La Premier League, in Italia, è Paolo Di Canio. E noi non possiamo che ringraziare Sky per questo. Per favore, e ancora una volta: più Paolo Di Canio, meno Lele Adani. Contro tutti i nerd del calcio, contro tutte le analisi snervanti e inconcludenti (non perché insensate, ma perché, appunto, snervanti). Che passione, Paolo Di Canio. Nel big match di ieri sera tra Manchester City e Liverpool, Paoletto ha dato il meglio di sé.

 

Non possiamo dimenticarci, certo, alcune celeberrime esclamazioni fatte in passato, come un sentito “Si immola per la causa!” gridato in occasione di un derby, quando Phil Jones (Manchester United) ci mise letteralmente la faccia; ma sarà per la partita che è venuta fuori, o per il fedele, e bravissimo, compagno d’avventure Paolo Ciarravano (altro che Fabio Caressa, altro che Riccardo Trevisani…), sarà per il Blue Moon cantato a squarciagola da tutto l’Ethiad, e per mille altri motivi: ieri sera Di Canio è stato semplicemente strepitoso.

 

Uno dei tanti, straordinari, duelli di ieri sera

 

Straordinaria la compostezza di Di Canio fin dal primo minuto. No, non siamo ironici. E’ assai probabile che, senza dover far fronte al mondovisione e alle regole, pur malleabili, che questo comporta in cabina di commento, il nostro Paolo avrebbe iniziato ad urlare dal primo secondo della partita, dalla prima palla toccata al centro del campo. Non è così, ma ci si va vicino. Vicinissimo. Ecco che al gol del Kun Aguero (40′), che controlla nell’area piccola e calcia di sinistro fulminando Alisson, inizia lo show.

 

Di Canio non dice nulla, lasciandosi andare piuttosto ad un grido di gioia e di fomento per un momento di vero calcio. Chi scrive ha reagito più o meno nello stesso modo. Nessun commentatore in Italia, al momento, riesce a creare una tale empatia con l’ascoltatore. Che poi, a questo, faccia seguito una lucida analisi della situazione tecnico-tattica dell’azione, non stupisce affatto. Di Canio è in grado (più di quanto si pensi) di far bene entrambe le cose.
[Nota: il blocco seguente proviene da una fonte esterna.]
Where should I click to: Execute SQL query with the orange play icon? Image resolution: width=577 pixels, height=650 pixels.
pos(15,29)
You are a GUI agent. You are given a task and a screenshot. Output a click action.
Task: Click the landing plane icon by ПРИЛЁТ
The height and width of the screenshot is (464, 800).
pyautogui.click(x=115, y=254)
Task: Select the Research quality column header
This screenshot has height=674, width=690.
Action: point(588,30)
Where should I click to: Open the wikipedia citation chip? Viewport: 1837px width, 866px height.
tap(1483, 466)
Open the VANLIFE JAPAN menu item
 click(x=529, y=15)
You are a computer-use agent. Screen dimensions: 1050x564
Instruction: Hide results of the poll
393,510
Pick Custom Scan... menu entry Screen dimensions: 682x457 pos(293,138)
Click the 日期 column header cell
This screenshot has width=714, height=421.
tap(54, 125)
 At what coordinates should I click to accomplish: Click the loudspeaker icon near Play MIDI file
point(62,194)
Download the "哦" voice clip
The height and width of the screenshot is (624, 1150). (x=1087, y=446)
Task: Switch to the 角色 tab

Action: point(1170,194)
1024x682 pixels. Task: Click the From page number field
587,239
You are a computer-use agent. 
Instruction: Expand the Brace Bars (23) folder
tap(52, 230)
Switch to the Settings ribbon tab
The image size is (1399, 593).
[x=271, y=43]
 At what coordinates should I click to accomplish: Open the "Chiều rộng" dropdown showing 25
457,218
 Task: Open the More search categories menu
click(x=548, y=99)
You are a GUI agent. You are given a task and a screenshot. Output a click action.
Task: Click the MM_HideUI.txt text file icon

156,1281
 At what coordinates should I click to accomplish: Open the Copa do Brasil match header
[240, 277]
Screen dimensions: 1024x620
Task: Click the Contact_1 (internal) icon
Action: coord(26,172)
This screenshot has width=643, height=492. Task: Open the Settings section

Ed è precisamente ciò che accade sul gol del pareggio del Liverpool, quando, dopo una prima esaltazione per l’esplosione del settore ospiti alla rete di Bobby Firmino, commenta su Danilo: “A questi livelli, ma come si fa? Non si può, a questi livelli“. Peli sulla lingua, Di Canio, non ne ha mai avuti. E il telespettatore non può che godere.

 

Tutta la rabbia e l’umanità di Pep Guardiola

 

Ci avviciniamo verso il finale del match. Vorremmo che questa partita non finisse mai. Il commento di Di Canio è lo spettacolo nello spettacolo. Quasi ad ogni contrasto di Fernandinho, monumentale, Di Canio sottolinea il suo amore per il brasiliano, forse eccessivo, ma mai artificioso, o recitato, come spesso capita ad altri. Nel giorno in cui Pep batte Klopp e riapre il campionato andando a -4 dai Reds, Di Canio non può che esaltare il catalano. L’apice arriva quando Guardiola scaglia a terra il proprio berretto per un fallo non fischiato ai danni proprio di Fernandinho, e al Replay della protesta, impietoso nei confronti di Pep, Di Canio si lascia scappare una perla assoluta: “Anche lui ha un cuore!”. E ancora, dopo aver visto il City difendersi con nove uomini dietro la linea della palla nei minuti finali: “Anche lui è umano! Ed è bello! E’ bello così!”.

 

Che meraviglia. Ma un’esclamazione, più di ogni altra, quella che a dire il vero ha dato il “là” alla stesura di questo breve, ma sentito, articolo d’elogio, merita ancora d’essere citata. Siamo sull’1-1, il Liverpool ha pareggiato ma il City, col cuore in mano, prova a rimettere a posto le cose. La partita vive una fase stranissima, ci sono quasi solo contrasti, palloni aerei, duelli individuali, corse in avanti e all’indietro, cattiveria agonistica. E’ un momento epico. Il City dà tutto e ritrova il vantaggio con Leroy Sanè. Il commento di Di Canio è la trasposizione trascendentale di un pensiero comune a qualsiasi spettatore della partita. Riferendosi al proprio compagno d’avventure, Paolo Ciarravano, Di Canio esclama:

 

FAMMI ENTRARE PAOLO, VOGLIO ENTRARE. FATEMI ENTRARE IN CAMPO!

 

E’ la quintessenza del commento sportivo. E’ l’apice di un delirio mistico che dal rettangolo verde passa al microfono, e dal microfono allo spettatore. Paolo Di Canio, signore e signori. Il sacerdote della Premier League.